====== TESTO

Un fotogramma di "A proposito di Nizza"
È il febbraio del 1929 quando Jean Vigo (morirà di tubercolosi a 29 anni, era nato nel 1905), con l’aiuto dell’operatore Boris Kaufman, fratello di Dziga Vertov, gira un cortometraggio senza dialoghi, di solo immagini, À propos de Nice (A proposito di Nizza). Il corto sarà presentato il 28 maggio 1930 a Nizza. Bloccato negli anni Trenta con gli altri suoi due film, Zéro de conduite (1933) e L’Atalante (1934), in quanto giudicati irriverenti nei confronti delle istituzioni e della morale, verranno recuperati alla proiezione da cinéphiles e registi negli anni Sessanta, per poi esser considerati capolavori dell’avanguardia cinematografica francese.

============

- DA FARE:
a) Secondo il testo su Jean Vigo, in che data venne presentato a Nizza il cortometraggio?
b) Prosegui il testo su Jean Vigo dopo la sua ultima frase.
Le voci qui riportate non hanno alcun legame con il testo su Jean Vigo.

====== VOCI FORNITE

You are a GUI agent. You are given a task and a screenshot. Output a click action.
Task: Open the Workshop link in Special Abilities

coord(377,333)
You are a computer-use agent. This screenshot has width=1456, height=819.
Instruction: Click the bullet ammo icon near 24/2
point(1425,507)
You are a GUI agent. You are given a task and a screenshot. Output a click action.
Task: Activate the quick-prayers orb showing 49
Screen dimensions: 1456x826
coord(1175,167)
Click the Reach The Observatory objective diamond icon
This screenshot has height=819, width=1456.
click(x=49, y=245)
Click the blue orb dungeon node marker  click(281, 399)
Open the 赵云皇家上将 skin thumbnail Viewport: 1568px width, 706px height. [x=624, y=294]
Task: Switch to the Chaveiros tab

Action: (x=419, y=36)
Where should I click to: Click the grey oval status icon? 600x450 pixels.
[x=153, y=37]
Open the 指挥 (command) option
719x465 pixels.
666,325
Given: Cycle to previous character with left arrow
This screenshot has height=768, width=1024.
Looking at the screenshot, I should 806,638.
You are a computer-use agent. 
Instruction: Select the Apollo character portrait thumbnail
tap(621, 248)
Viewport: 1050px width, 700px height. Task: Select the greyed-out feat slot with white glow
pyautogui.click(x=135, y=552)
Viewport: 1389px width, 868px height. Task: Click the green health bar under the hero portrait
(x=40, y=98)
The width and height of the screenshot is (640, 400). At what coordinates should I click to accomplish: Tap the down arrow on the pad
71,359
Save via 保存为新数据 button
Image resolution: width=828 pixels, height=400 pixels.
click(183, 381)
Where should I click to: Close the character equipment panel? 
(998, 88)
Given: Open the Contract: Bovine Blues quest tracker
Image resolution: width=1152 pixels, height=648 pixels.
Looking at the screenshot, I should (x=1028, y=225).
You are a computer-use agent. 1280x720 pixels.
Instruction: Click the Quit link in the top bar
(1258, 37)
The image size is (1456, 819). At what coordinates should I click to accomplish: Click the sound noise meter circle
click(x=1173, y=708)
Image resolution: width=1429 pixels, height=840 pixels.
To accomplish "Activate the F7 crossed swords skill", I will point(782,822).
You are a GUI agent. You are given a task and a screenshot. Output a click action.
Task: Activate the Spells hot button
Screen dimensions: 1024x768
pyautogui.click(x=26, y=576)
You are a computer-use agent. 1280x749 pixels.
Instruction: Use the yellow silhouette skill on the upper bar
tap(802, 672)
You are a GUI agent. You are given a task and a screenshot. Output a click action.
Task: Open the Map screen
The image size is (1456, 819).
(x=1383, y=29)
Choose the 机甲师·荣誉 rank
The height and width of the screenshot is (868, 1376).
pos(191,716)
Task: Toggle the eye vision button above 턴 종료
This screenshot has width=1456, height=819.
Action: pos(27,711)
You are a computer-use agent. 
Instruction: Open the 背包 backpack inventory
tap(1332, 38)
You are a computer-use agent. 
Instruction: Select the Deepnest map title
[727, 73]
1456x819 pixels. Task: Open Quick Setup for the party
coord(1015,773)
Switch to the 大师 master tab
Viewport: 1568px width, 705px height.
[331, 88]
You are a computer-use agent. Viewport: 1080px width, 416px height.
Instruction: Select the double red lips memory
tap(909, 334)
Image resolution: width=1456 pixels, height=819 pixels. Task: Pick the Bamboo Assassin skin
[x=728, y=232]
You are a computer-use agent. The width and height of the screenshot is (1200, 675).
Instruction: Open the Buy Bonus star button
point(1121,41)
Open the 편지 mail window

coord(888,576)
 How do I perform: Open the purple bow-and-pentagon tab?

============

- ESITI:
a) Il 28 maggio 1930.

b)
Il padre di Jean Vigo era direttore di un giornale anarchico, e, arrestato per motivi politici, fu successivamente trovato morto in carcere, strangolato con lacci di scarpe. Il ragazzo Jean, forse a causa del vuoto affettivo, crebbe ribelle, ebbe una formazione irregolare, scappando da diversi collegi e scuole (materiale biografico confluito in Zéro de conduite). Intorno ai venticinque anni si interessa al cinema e acquista una camera di seconda mano.
Boris Kaufman, lasciata la Russia in piena Rivoluzione, vaga per l’Europa e nel 1927 si stabilisce in Francia. Lavora come operatore con diversi registi. Poi conosce Vigo (diverranno amici) e sarà il suo operatore sino alla morte di questi. Ovviamente Kaufman è influenzato dal cinema di suo fratello Dziga Vertov, le cui opere aveva visto nei suoi brevi rientri a Mosca. À propos de Nice è un fine saggio di ripresa e montaggio ancor oggi studiato nelle scuole di cinema.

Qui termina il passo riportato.